Stored data

*****

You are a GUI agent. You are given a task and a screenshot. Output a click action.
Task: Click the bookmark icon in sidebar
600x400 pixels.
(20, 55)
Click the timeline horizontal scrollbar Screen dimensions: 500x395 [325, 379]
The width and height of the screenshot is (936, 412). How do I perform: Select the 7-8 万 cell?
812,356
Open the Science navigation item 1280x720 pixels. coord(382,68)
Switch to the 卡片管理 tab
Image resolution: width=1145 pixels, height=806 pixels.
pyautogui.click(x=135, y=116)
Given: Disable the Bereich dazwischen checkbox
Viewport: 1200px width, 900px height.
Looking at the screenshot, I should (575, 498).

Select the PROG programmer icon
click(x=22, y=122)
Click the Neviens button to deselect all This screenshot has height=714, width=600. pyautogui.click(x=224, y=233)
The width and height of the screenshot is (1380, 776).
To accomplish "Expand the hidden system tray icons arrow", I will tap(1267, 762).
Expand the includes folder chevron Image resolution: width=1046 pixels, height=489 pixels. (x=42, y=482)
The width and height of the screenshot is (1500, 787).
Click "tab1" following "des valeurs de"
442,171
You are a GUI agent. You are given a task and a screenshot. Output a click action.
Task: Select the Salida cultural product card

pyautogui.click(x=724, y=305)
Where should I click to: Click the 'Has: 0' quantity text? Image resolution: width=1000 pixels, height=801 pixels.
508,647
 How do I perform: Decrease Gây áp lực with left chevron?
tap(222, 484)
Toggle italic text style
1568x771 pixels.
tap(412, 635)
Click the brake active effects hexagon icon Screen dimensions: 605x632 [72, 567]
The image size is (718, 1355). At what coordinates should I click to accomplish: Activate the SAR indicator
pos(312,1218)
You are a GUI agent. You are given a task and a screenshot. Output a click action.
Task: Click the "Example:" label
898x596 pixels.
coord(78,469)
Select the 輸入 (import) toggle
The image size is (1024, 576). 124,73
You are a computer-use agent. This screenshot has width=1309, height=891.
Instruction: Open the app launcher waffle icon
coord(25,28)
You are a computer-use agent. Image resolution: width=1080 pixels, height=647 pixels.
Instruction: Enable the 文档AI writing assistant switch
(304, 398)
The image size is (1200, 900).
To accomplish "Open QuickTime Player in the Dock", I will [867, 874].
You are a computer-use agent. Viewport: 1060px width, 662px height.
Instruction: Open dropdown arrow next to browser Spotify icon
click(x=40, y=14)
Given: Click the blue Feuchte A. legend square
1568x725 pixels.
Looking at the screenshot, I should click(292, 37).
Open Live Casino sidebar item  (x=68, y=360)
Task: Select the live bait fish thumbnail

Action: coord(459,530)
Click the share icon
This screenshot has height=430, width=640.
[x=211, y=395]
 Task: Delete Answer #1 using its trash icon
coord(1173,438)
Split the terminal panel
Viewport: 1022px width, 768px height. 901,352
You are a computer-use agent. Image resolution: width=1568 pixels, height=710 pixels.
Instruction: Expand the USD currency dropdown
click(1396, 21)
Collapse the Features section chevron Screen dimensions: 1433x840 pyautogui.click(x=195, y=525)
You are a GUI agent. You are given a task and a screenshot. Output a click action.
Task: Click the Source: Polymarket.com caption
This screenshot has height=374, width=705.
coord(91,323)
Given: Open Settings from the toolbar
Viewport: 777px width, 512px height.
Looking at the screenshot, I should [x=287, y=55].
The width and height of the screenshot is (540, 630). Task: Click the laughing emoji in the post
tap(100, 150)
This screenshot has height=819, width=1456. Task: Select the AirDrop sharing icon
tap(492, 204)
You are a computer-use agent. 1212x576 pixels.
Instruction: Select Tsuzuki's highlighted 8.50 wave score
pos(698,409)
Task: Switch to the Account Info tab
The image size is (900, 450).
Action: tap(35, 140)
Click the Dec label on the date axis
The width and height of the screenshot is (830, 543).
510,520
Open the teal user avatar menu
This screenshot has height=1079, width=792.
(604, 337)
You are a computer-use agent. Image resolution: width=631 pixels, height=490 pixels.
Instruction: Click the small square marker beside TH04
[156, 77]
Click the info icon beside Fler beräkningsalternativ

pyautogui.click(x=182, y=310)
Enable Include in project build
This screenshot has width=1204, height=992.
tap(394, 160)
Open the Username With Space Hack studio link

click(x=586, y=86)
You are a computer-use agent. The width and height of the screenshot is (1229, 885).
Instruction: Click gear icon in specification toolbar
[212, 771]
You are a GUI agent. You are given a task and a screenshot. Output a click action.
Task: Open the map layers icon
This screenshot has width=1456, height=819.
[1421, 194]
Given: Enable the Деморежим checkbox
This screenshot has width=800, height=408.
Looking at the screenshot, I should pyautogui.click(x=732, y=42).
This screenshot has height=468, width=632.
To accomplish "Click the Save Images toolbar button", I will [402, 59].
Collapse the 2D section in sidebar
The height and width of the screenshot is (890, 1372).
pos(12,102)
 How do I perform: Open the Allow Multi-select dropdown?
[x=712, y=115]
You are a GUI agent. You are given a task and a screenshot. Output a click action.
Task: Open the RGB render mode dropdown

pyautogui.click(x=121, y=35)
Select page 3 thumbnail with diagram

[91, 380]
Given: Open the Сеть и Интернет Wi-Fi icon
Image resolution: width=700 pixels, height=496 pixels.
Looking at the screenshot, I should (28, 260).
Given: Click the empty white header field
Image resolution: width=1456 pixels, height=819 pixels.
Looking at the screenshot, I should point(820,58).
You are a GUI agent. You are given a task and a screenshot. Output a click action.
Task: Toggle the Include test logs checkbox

*****

### Prompt:
Reproduce exactly what appears from the line containing "Select page 3 thumbnail with diagram" down to the final line of the data.

### Expected output:
Select page 3 thumbnail with diagram

[91, 380]
Given: Open the Сеть и Интернет Wi-Fi icon
Image resolution: width=700 pixels, height=496 pixels.
Looking at the screenshot, I should (28, 260).
Given: Click the empty white header field
Image resolution: width=1456 pixels, height=819 pixels.
Looking at the screenshot, I should point(820,58).
You are a GUI agent. You are given a task and a screenshot. Output a click action.
Task: Toggle the Include test logs checkbox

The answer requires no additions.